Die verschärfte Wettbewerbs- und Arbeitsmarktsituation hat seit Beginn der 80er Jahre zu einem verstärkten Trend der Unternehmen gerührt, die Zahl ihrer sozialversicherungspflichtig beschäftigten Arbeitnehmer zu reduzieren und deren Tätigkeit von Selbständigen ausführen zu lassen. In der Diskussion um den Begriff der sog. „Scheinselbständigkeit" ist die Frage der Abgrenzung zwischen Arbeitnehmern und Selbständigen nach wie vor umstritten. Die Zahl der Zweifelsfälle nimmt zu, ebenso die Zahl der in Literatur und Rechtsprechung entwickelten Abgrenzungskriterien und Indizien. Zum 1.1.1999 ist mit § 7 Abs. 4 SGB IV auch eine gesetzliche Regelung zur Scheinselbständigkeit in Kraft getreten, wonach bei Vorliegen von zwei der vier genannten Merkmale eine sozialversicherungspflichtige Beschäftigung vermutet wird.

Die praktische Relevanz der Abgrenzung von „Scheinselbständigkeit" als abhängiger Beschäftigung als Arbeitnehmer und echter Selbständigkeit ist gerade im Hinblick auf die arbeitsrechtlichen und sozialversicherungsrechtlichen Konsequenzen hoch. Durch die angebliche „Scheinselbständigkeit" werden abhängige Beschäftigungsverhältnisse verschleiert. Scheinselbständige sind nahezu in allen Wirtschaftsbereichen festgestellt worden. Im Rahmen von Betriebsprüfungen wird vermehrt überprüft, ob die tatsächliche Situation von formal Selbständigen der eines klassischen Arbeitnehmers vergleichbar ist, was für den Auftraggeber gravierende finanzielle Folgen haben kann. Beispielhaft seien hier erwähnt aus dem Arbeitsrecht der Problembereich des „Eingreifens des Kündigungsschutzes" und aus dem Sozialrecht „die Pflicht zur Abführung von Sozialversicherungsbeiträgen (u. U. bis zu vier Jahren rückwirkend). Durch die Vielzahl der von der Rechtsprechung entwickelten Abgrenzungskriterien wird für den Rechtsanwender die Prognose der Einordnung des Beschäftigungsverhältnisses als abhängig oder selbständig erschwert.
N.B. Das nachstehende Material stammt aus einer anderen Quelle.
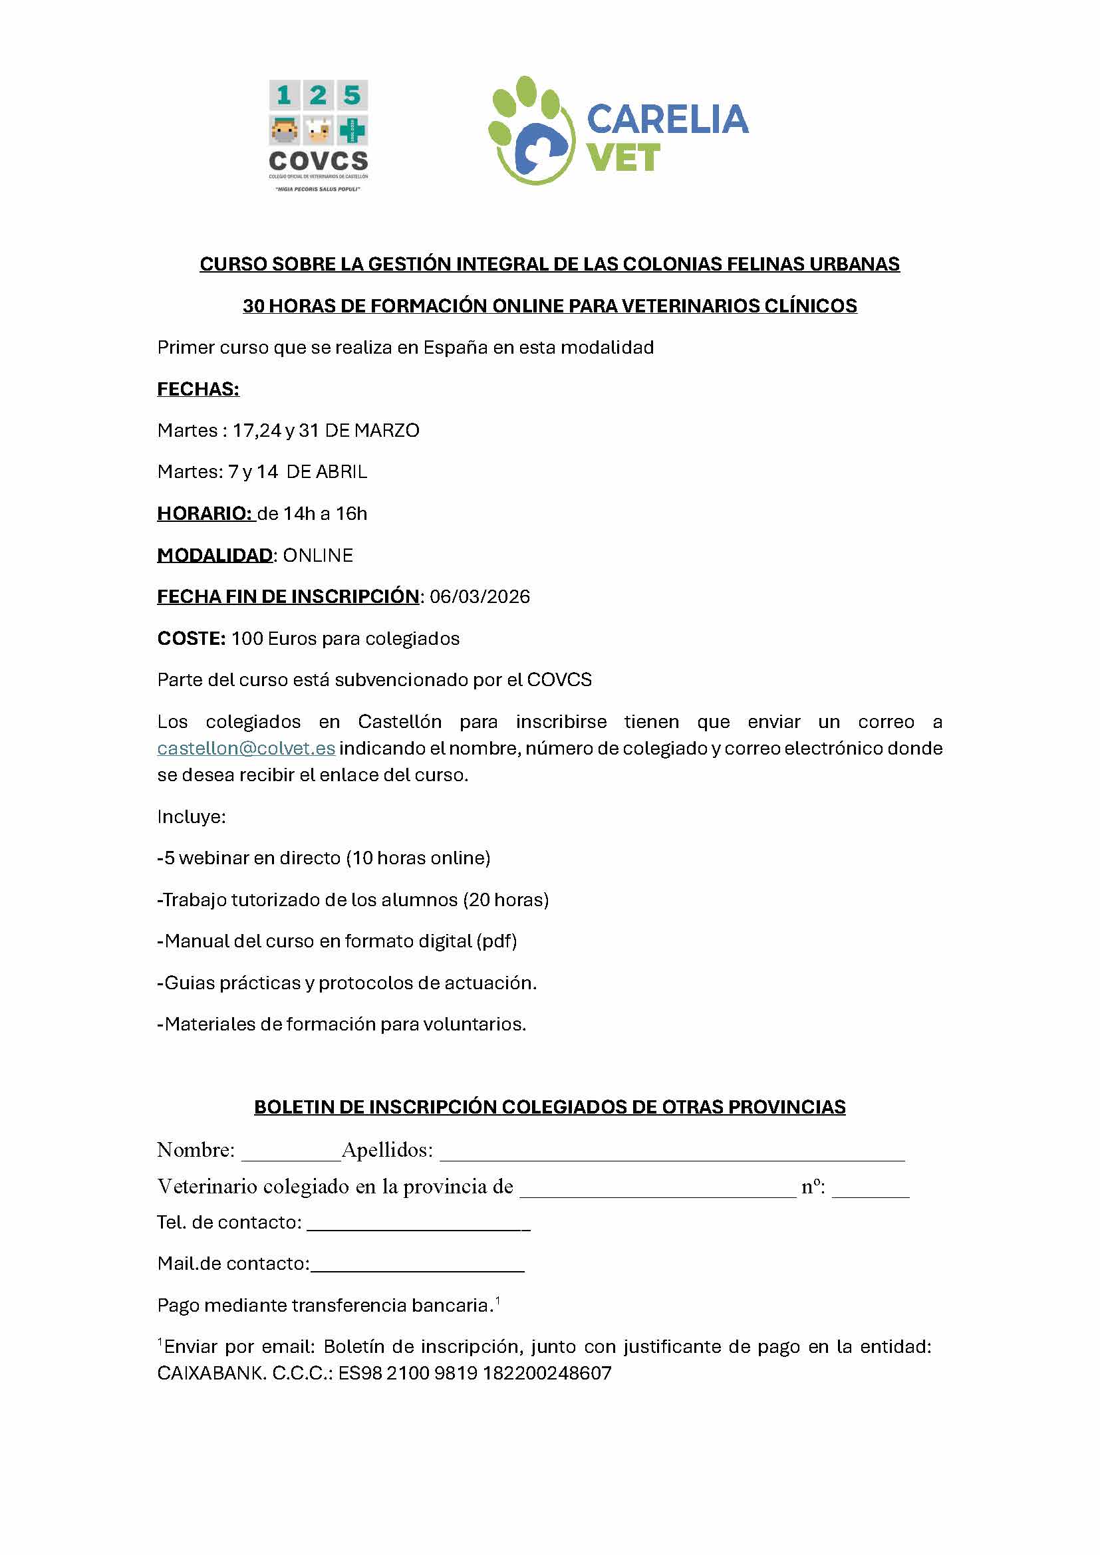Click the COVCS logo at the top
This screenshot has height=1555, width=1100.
click(x=318, y=135)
Dieses Buch gibt zunächst eine Bestandsaufnahme der mit dem Begriff der „Scheinselbständigkeit" verbundenen Problembereiche. Vor allem will dieses Buch aber der mit dem Problem der Scheinselbständigkeit befaßten Praxis die Prognoseentscheidung in einem Beschäftigungsverhältnis erleichtern, ob die Tätigkeit als abhängige Tätigkeit eines Arbeitnehmers oder als selbständige Tätigkeit zu qualifizieren ist. Hierzu werden sowohl die von Literatur und Rechtsprechung entwickelten Kriterien der Abgrenzung zwischen abhängiger und selbständiger Tätigkeit getrennt für die Bereiche Arbeitsrecht und Sozialrecht ausführlich dargestellt, als auch Besonderheiten von besonders betroffenen Berufsgruppen einzeln beleuchtet.
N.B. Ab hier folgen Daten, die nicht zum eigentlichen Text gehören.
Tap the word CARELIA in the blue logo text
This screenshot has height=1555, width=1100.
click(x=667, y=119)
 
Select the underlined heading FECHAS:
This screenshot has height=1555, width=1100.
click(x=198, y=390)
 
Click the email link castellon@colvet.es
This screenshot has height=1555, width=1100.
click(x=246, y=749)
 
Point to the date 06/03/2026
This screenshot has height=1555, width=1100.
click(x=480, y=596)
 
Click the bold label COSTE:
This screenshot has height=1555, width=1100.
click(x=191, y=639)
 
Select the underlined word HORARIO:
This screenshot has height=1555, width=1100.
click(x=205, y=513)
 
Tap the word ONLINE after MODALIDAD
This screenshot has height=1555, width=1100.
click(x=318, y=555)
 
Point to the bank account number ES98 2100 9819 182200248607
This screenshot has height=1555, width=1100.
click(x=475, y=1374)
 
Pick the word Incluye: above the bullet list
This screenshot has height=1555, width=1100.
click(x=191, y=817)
Berücksichtigt ist die bis Ende März 1999 ergangene Rechtsprechung. Zudem werden auch die zum 1.1.1999 in Kraft getretenen gesetzlichen Neuerungen, insbesondere die gesetzliche Vermutungsregelung in § 7 Abs. 4 SGB IV, wiedergegeben und die zu erwartenden Auswirkungen auf die Praxis der Rechtsanwendung ausführlich dargestellt. Berücksichtigt haben wir auch die bis zum 1.4.1999 geänderten Bestimmungen zur geringfügigen Beschäftigung, die bereits zu einer gesetzlichen Ergänzung der erst zum 1.1.1999 eingeführten Bestimmung des § 7 Abs. 4 SGB IV geführt haben.

Den arbeitsrechtlichen Teil A hat Prof. Dr. Peter Schwerdtner, Bielefeld, erarbeitet. Verfasserin des sozialrechtlichen Teils B ist Frau Rechtsanwältin Bettina Schmidt, Bonn. Dieser sozialrechtliche Teil befaßt sich u. a. auch mit der rechtstatsächlichen Verbreitung und den Auswirkungen von Scheinselbständigkeit auf die Sozialversicherung. In diesem Abschnitt wird ebenfalls die seit dem 1.1.1999 geltende Versicherungspflicht in der gesetzlichen Rentenversicherung für „arbeitnehmerähnliche Selbständige" behandelt. In einem eigenen Kapitel im sozialrechtlichen Teil wird darüber hinaus die Thematik der „Betriebsprüfungen durch die Rentenversicherungsträger" ausführlich erörtert und auch die möglichen Rechtsmittel, einschließlich des einstweiligen Rechtsschutzes, erläutert. Die sich aufgrund des Gesetzes zur Neuregelung der geringfügigen Beschäftigungsverhältnisse ergebenden Änderungen sowie praktische arbeitsrechtliche Hinweise für den Auftraggeber eines Scheinselbständigen sind im dritten Teil C dieses Buches behandelt.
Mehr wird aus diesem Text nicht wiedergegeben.